Seully Hall on the top of Boston Conservatory’s main building at 8 Fenway is too small for the number of concert-goers eager to hear pianist Ya-Fei Chuang performing on April 6, and many of them missed the Chopin as the staff scrambled to find more seats — a great pity. Ms. Chuang, who joined the music faculty three years ago, was performing as part of the Boston Conservatory Piano Masters Series.

The hall is a long, narrow barn of a space, perhaps 26 feet wide. The high-peaked ceiling is supported by massive wood beams, reminiscent of Memorial Hall at Harvard. Curtains cover the front and back walls – but they leave the bottom six feet or so exposed. There is a raised stage area in front, but the side walls are parallel and hard, as is the surface at the back of the stage area. This is not acoustically auspicious for a piano concert, as the reflections from the stage area muddle the middle and bottom notes of the piano. But the full audience kept the reverberation under control. My seat, considerately reserved by the Conservatory for BMInt personnel, was in the left half of the third row, close enough that the bass was clear and in good balance with the upper registers. A friend on the right side found the balance bass heavy. I would not have wanted to sit on the right in the rear half of the hall.

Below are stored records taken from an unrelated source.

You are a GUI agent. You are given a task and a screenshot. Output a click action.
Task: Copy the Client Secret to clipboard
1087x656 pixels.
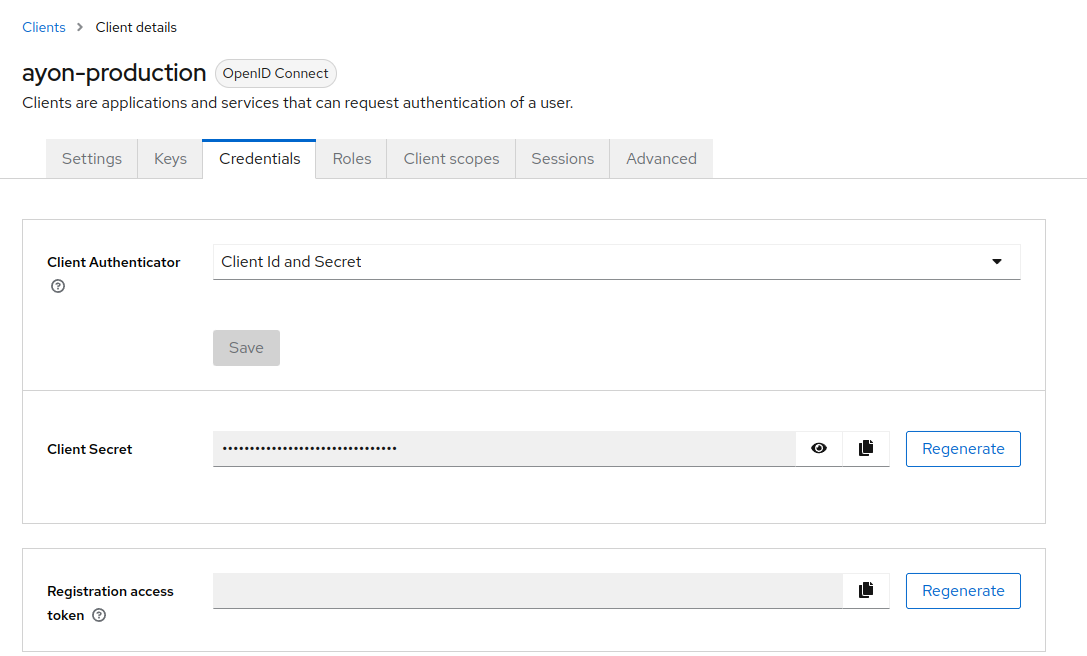click(x=866, y=449)
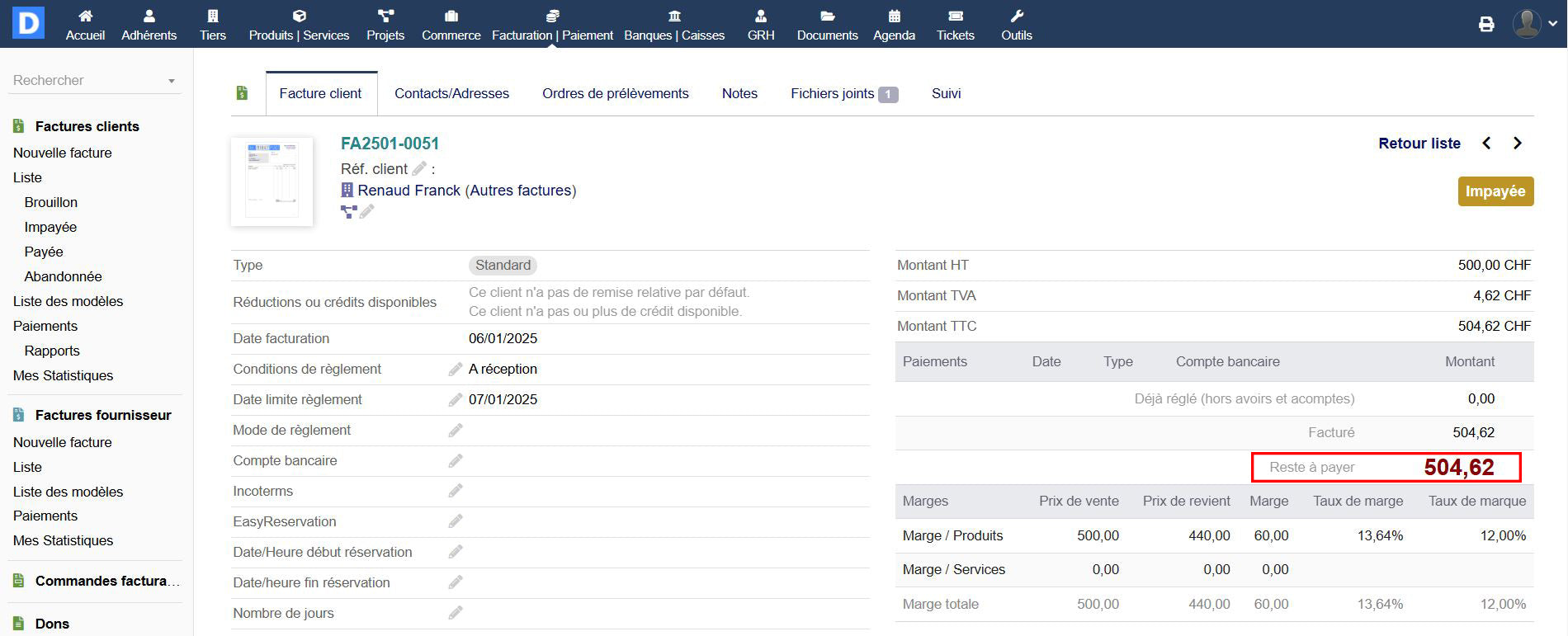Click pencil icon beside Incoterms
This screenshot has height=636, width=1568.
455,492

Many years ago I had the fortune to record Ya-Fei Chuang playing selections from Chopin’s Opus 28. Her playing was conventional in its rhythmic freedom, but stunning in its technical virtuosity and with feeling that touched the heart and soul. Last night I was captured and fascinated by how much her playing has grown — in rubato, the independence of the left and right hands, and in dynamic range. Phrasing was more gesture than line. The timing of the notes was all over the place – what the French call “inegal” but played with such authority that one knew that they were exactly where they belonged. Ms. Chuang’s note placement invariably made the lines more interesting and easier to hear. Prelude 15, the longest of the Frederick Chopin 24 Preludes, op. 28, showed the enormous range of dynamics she can produce, from the softest, gentlest touch to enormous bone-chilling power. The audience listened in rapt silence. Prelude 20, largo, felt almost like the Bach passion chorale. Prelude 23 was intensely lyrical, the final prelude passionate.
Maurice Ravel’s LaValse, written just after World War I (1919-1920), depicts a Viennese ball gone mad. The clarity of the left hand in the Chopin was gone, replaced by rapid, ominous, growling scales that sounded like glissandos and later in the piece to be replaced by true glissandos. The upper hand portrayed the dancers, a frenzy of notes and glissandos. Chuang’s style was furious and modern, fittingly quite different from the Chopin.
The Scarlatti Sonata in F Major K. 518 and Sonata in F Minor, K 519 were in yet another style – bright, percussive, and with very little pedal. Written for harpsichord, Chuang did her best to make them fit on a modern piano. Both in the Scarlatti and the Rachmaninoff Sonata No. 2 in B-flat minor, op. 36 that followed the left hand and the right hand played together, as lines flowed from one to another. The Rachmaninoff is not my cup of tea – there are more than enough notes – but she played them all with excitement and power. The audience, with many of her friends and students, responded with cheers and a standing ovation. The encore was a quiet, expressive sonata by Mendelssohn, once again demonstrating the soul that Chuang can put into her music.